Assembly Language For this program you will find the largest

Assembly Language

For this program you will find the largest element in an array of DWORDs. The output of your program will be: The Largest Integer In the Array is: +6 where, for the example I used, the largest element in the array is 6. You will make up your own array of integers with at least 6 integers, and including some duplicate values. You will do all of your work using registers, i.e. NO variables appear in your code except to initialize registers once.
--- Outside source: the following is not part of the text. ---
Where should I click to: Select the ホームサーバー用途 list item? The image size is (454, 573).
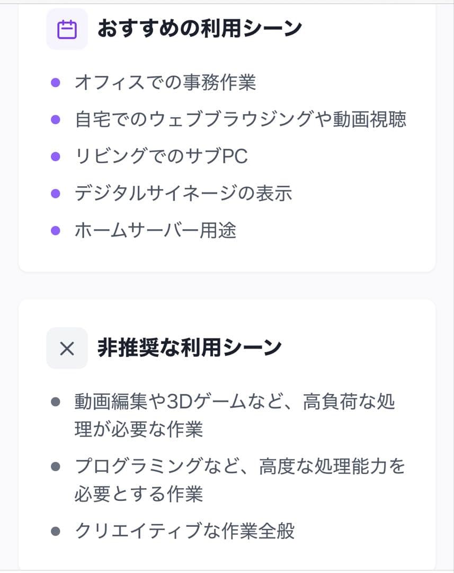pyautogui.click(x=155, y=230)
You code must include: meaningful simultaneous use of EAX, EBX, ECX, EDX at least three jump instructions at least two compare instructions at least one meaningful use of LENGTHOF at least one meaningful use of TYPE at least one meaningful use of OFFSET at least one meaningful use of indirect addressing use of WriteString and WriteInt from the Irvine library

Solution

Assembly Language code to find largest number in the array: (output details also included below)

section .data
    larg_msg db \'Largest Number is::\'
    larg_len: equ $-larg_msg

    nwline db 10

    array dd 0fa100001h,0b2000002h,0ffffffffh,0d400004h, 0500005h        ;array elements
    arrcnt dd 05h

section .bss
    dnum_buff resb 8
    large resd 1

%macro dispmsg 2
    mov eax,4    ;System call for write
    mov ebx,1    ;standard output stream
    mov ecx,%1    ;message start address
    mov edx,%2    ;message length
    int 80h
%endmacro

section .text
    global _start
        global break
_start:
    mov esi,0
    mov ecx,[arrcnt]
break1:    mov eax,0

lup1:    cmp eax,[array+esi*4]    ;Compare accumulator with array element
    ja lskip1        ;If accumulator is greater go to skip
    mov eax,[array+esi*4]    ;Else move array element in accumulator
lskip1:    inc esi            ;Point to next element
    loop lup1

    mov [large],eax

    dispmsg larg_msg,larg_len
    mov ebx,[large]
    call disp_num

    dispmsg nwline,1

exit:    mov eax,01
    mov ebx,0
    int 80h

disp_num:
    mov edi,dnum_buff    ;point esi to buffer

    mov ecx,8        ;load number of digits to display
dispup1:
    rol ebx,4        ;rotate number left by four bits
    mov dl,bl        ;move lower byte in dl
    and dl,0fh        ;mask upper digit of byte in dl
    add dl,30h        ;add 30h to calculate ASCII code
    cmp dl,39h        ;compare with 39h
    jbe dispskip1        ;if less than 39h akip adding 07 more
    add dl,07h        ;else add 07
dispskip1:
    mov [edi],dl        ;store ASCII code in buffer
    inc edi            ;point to next byte
    loop dispup1        ;decrement the count of digits to display
                ;if not zero jump to repeat
    dispmsg dnum_buff,8
   
    ret

---------------------------------------------------------------------------------------------------------------------------------------------------------------------

;Output
;[apcoer@localhost ~]$ nasm -f elf64 32h.asm
;[apcoer@localhost ~]$ ld -o 32h 32h.o
;[apcoer@localhost ~]$ ./32h
;Largest Number is::FFFFFFFF